You'll likely not find a better western than John Ford's 'Searchers'

August 20, 1993|By Stephen Hunter | Stephen Hunter,Film Critic

True story: A would-be scriptwriter, new to Hollywood, is going in to a meeting with a big executive. His would-be producer and soon to be ex-partner suddenly says, "Suppose he asks you, 'What movie is your script like?' What would you say?"

The writer, an extremely wonderful and brilliant man, says, "He's not going to ask that."

L But the producer, an idiot, responds, "But suppose he does."

The writer thinks a moment and then says, "The Searchers."

The producer nods sagely and then says, "Hmmm. If he asks you that question . . . don't say anything."

That's the sad truth of "The Searchers" (1956), a great movie that almost nobody wants to see or even remember. It regularly makes every critic's list of 10 greatest films and it almost always is listed No. 1 on any compilation of 10 greatest westerns. Yet it is the most ornery, cussed, embittered great movie in the canon. It's as warm as a rattlesnake, beginning and ending with massacres and chronicling in between the travels of a bitter, violent misanthrope.

Well, at least now viewers will have a chance to make up their own minds and judge the film as it should be judged, on a big screen, at the highest pitch of its almost unbearable pictorial grandeur.
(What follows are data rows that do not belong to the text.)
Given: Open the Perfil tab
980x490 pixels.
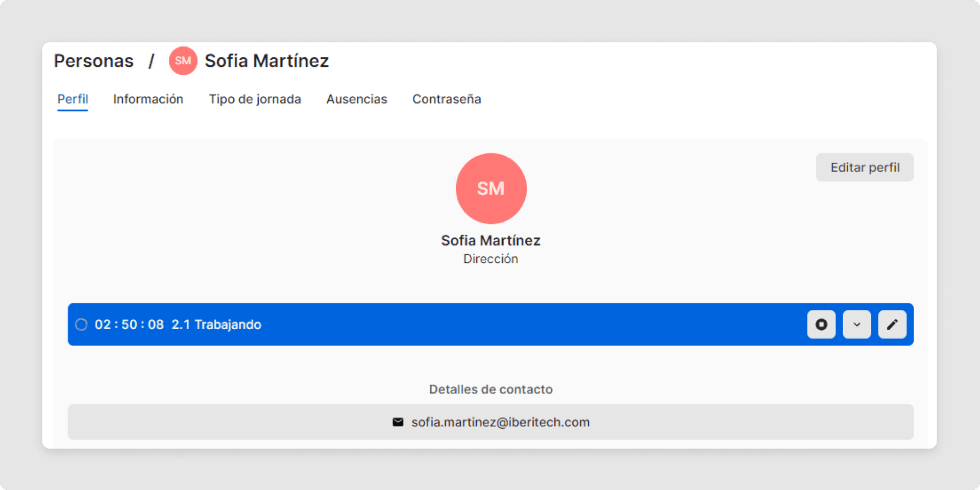Looking at the screenshot, I should (72, 99).
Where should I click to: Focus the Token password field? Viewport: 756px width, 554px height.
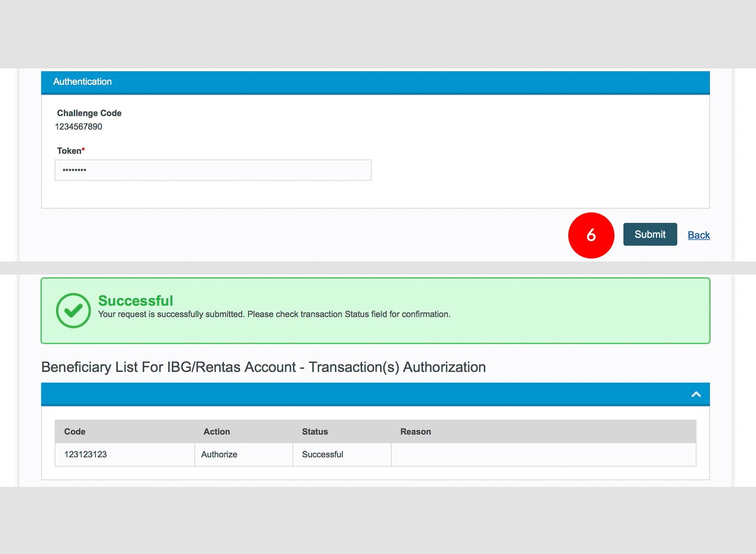213,170
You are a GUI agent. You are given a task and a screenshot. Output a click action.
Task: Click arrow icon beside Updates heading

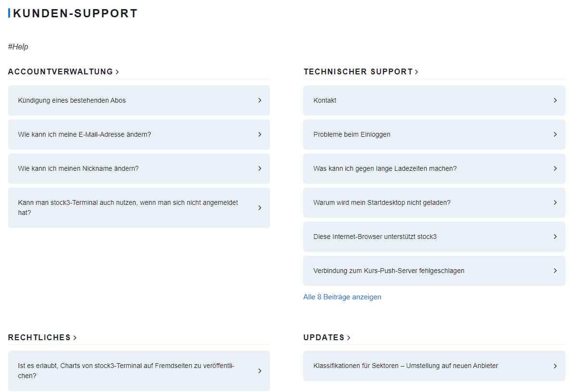[349, 338]
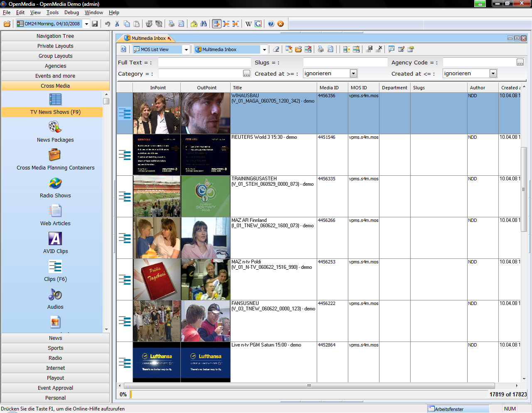532x413 pixels.
Task: Click the Category browse ellipsis button
Action: pos(247,74)
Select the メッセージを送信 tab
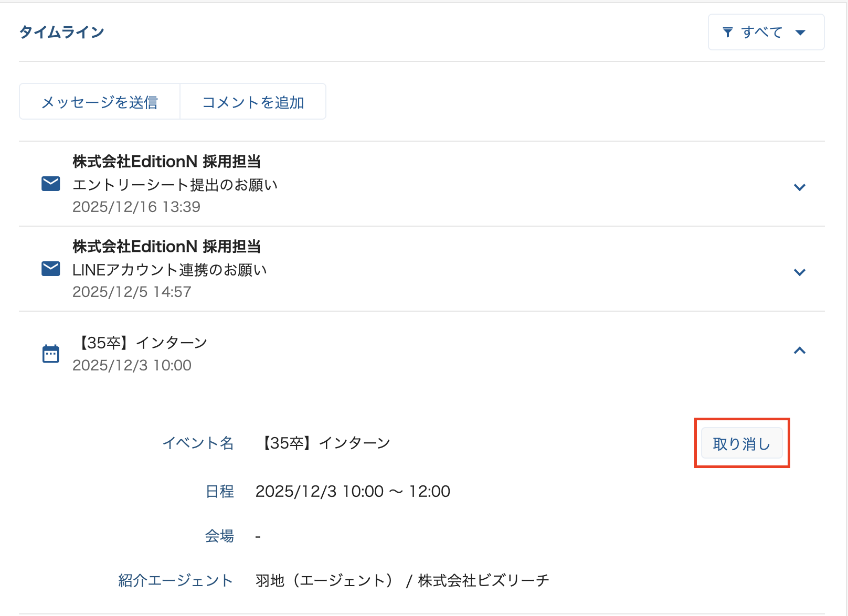848x616 pixels. pyautogui.click(x=100, y=102)
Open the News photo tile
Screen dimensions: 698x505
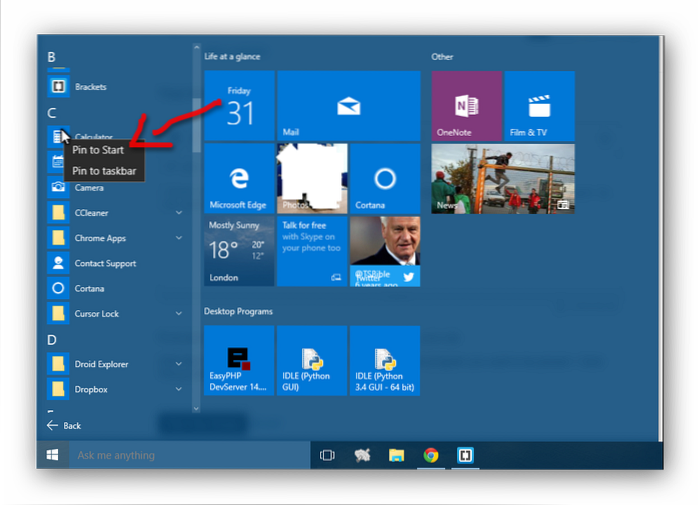pos(502,178)
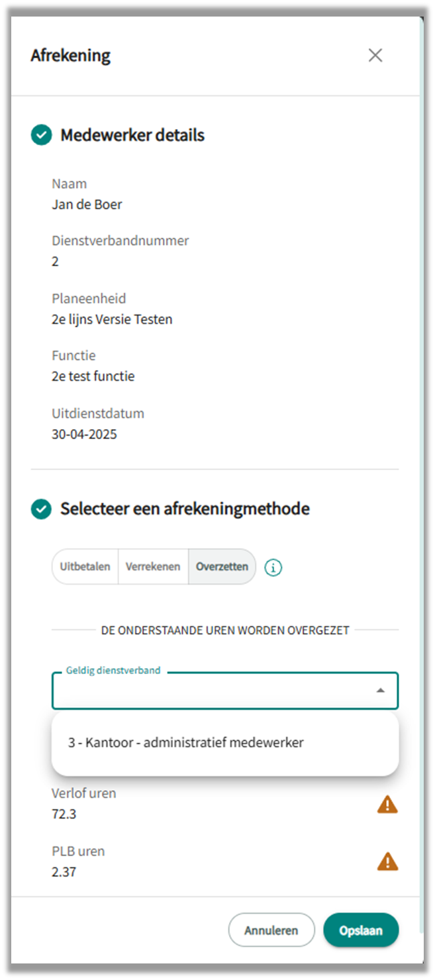Save with the Opslaan button
435x980 pixels.
tap(361, 930)
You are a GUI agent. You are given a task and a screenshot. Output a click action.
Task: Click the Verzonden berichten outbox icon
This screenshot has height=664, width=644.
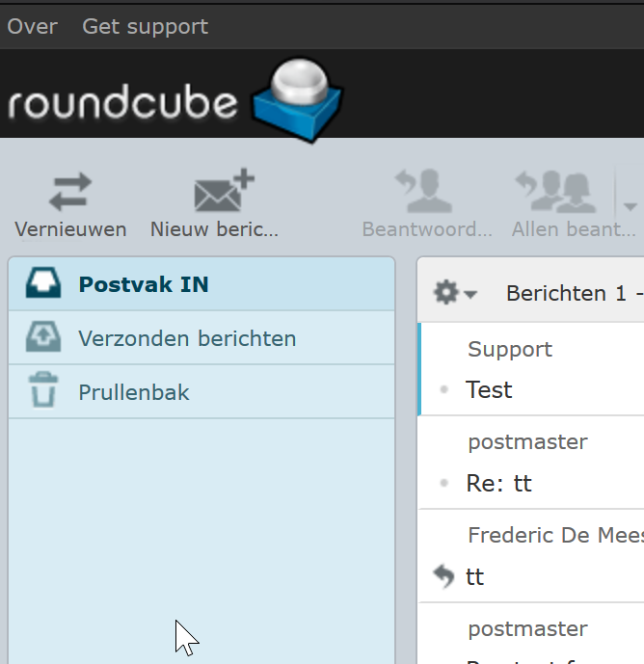click(42, 338)
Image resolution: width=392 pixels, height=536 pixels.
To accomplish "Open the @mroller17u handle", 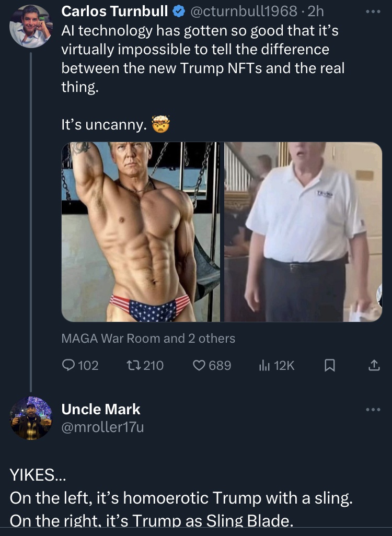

The Senator is bringing back a brilliantly restored version of the movie to fill out a slow week of evenings between mainstream releases (in the afternoons, a superb print of "Snow White" is being screened.) And, if nothing else, the movie is a feast for the eyes, featuring two icons of the American screen -- Monument Valley, Utah, that dusty plain from whose flatness arise gigantic buttes like aircraft carrier flight decks, cheerfully disguised as Texas, and Mount John Wayne, icon and hero, charmer and sadist, leader and killer, in probably his most beautifully realized performance. Anybody who tells you Wayne couldn't act should be required to sit through this one.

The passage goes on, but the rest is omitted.